** Text **
══════════

JupyterHub HPC Meeting - July 2022#

Welcome to the Meeting#

Hello! If you are joining the team video meeting, sign in below so we know who was here. Roll call:

  • name / institution / GitHub handle

  • Rollin Thomas / NERSC / @rcthomas

  • Michael Milligan / MSI @ UMN / @mbmilligan

  • Félix-Antoine Fortin / Université Laval / @cmd-ntrf

  • James Beal/ Sanger Institute / @jbeal-work

  • Rick Wagner / UCSD / @rpwagner

  • Jens Henrik Göbbert / Jülich Supercomputing Centre / @jhgoebbert

  • Kevin Paul / NCAR / @kmpaul

Quick updates#

60 second updates on things you have been up to, questions you have, or developments you think people should know about. This is also a chance to suggest a future presentation if you’ve got work currently in progress you might want to share. Please add yourself, and if you do not have an update to share, you can pass.

Reports and celebrations#

This is a place to make announcements (without a need for discussion). This is also a great place to give shout-outs to contributors! We’ll read through these at the beginning of the meeting.

  • Name: Your report or celebration

Agenda items#

Let’s collect all potential agenda items here before the start of the meeting. We will then attempt to create a coherent agenda that fits in the 60m meeting slot. If there are similar items try and group them together.

  • All: Standing project items:

    • Batchspawner check-in: Issues and PRs

      • ~~CI OK?~~

      • Current PRs to review

      • Users overwriting script template

        • Created issue to not encourage users to do this

        • Documentation issue, not code issue

        • Some better/newer config examples for README

    • Wrapspawner check-in: Issues and PRs

      • EPA team contribution PR

      • They’ve been working on responding to review

  • Workshop/conference season:

    • ISC 22 Interactive HPC

    • SC 22 Urgent+Interactive HPC workshop

    • PEARC, next week, Rick + Mike will be there

  • JupyterHub for Workshops Proof-of-Concept (Rick)

══════════

** Problem A **
In the JupyterHub HPC meeting notes, which two people are listed as attending PEARC?
** Problem B **
List every institution named in the roll call of the JupyterHub HPC meeting notes.
** Problem C **
Continue the JupyterHub HPC meeting notes from the point where they stop.

** Data segment **
══════════

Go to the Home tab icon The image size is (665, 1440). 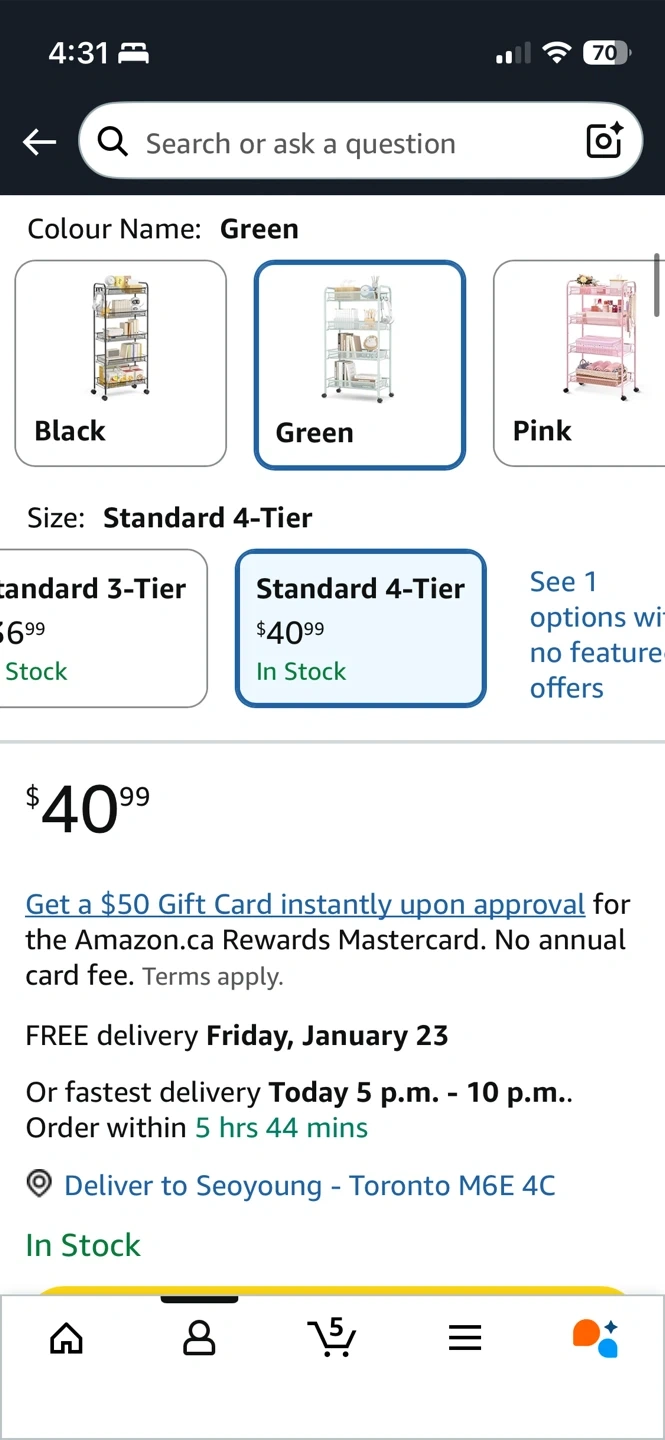click(x=66, y=1337)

══════════

** Exercise answer A **
Rick and Mike

** Exercise answer B **
NERSC, MSI @ UMN, Université Laval, Sanger Institute, UCSD, Jülich Supercomputing Centre, NCAR

** Exercise answer C **
    • Want Jupyter for workshops with some code, data

      • e.g. summer school, training class

      • BYOD bring your own data

      • computing environments may be ephemeral

      • enable instructors/workshop leads to manage

    • Make it easy to stand up hub for workshops

    • Components:

      • Hub; Globus (w/Globus roots); GitHub repos for Dockerfiles config, etc; file system

      • Globus connect server w/guest collection, globus groups

      • c.GlobusOAuthenticator.allowed_globus_groups instructors, students

    • Data

      • Accessible via guest collection

      • Notebook bind mounts the collections

      • Includes a “welcome.md” page with links to everything (RO) for the training/workshop etc

      • => The welcome.md page is more useful than expected

    • Compute

      • DockerSpawner w/some pre-made allowed images

    • Documentation

      • Custom login template points students to Globus Group to request membership

      • Instructors approve

    • Observations

      • Usernames via Globus needs work (different IdPs have different username patterns) … namespace collisions

      • DockerSpawner escaping is an issue… username scheme that helps avoid collisions across IdPs?

      • “Running notebooks in shared folders is as bad as you think,” use FileCheckpoints.checkpoint_dir helps a bit

      • Customizing templates was frustrating (didn’t want to mess with css though)

    • Demo

      • Concern about collisions, has some gnarly usernames

      • Terminal drops you into work

      • Welcome file has links to slides off the server (new tab) etc

      • Had discussed nbgitpuller but instructors just wanted to upload notebooks and touch shared files live

      • Link to Globus Connect

      • They can host their SIF files in their public data dir (totally safe you can use it trust Rick!

    • Q&A

      • Can share? Rick would like to do a write-up, wanted some feedback from the group

        • Change for on-prem, suggests a single VM

        • Is there filesystem with globus endpoint/guest collection

        • Delegating management to the instructors

        • Or w/k8s you can do z2jh

      • Hub itself is an OAuth client

      • How did you learn what you needed to know to write the post-auth hook?

        • Having worked for Globus helps :)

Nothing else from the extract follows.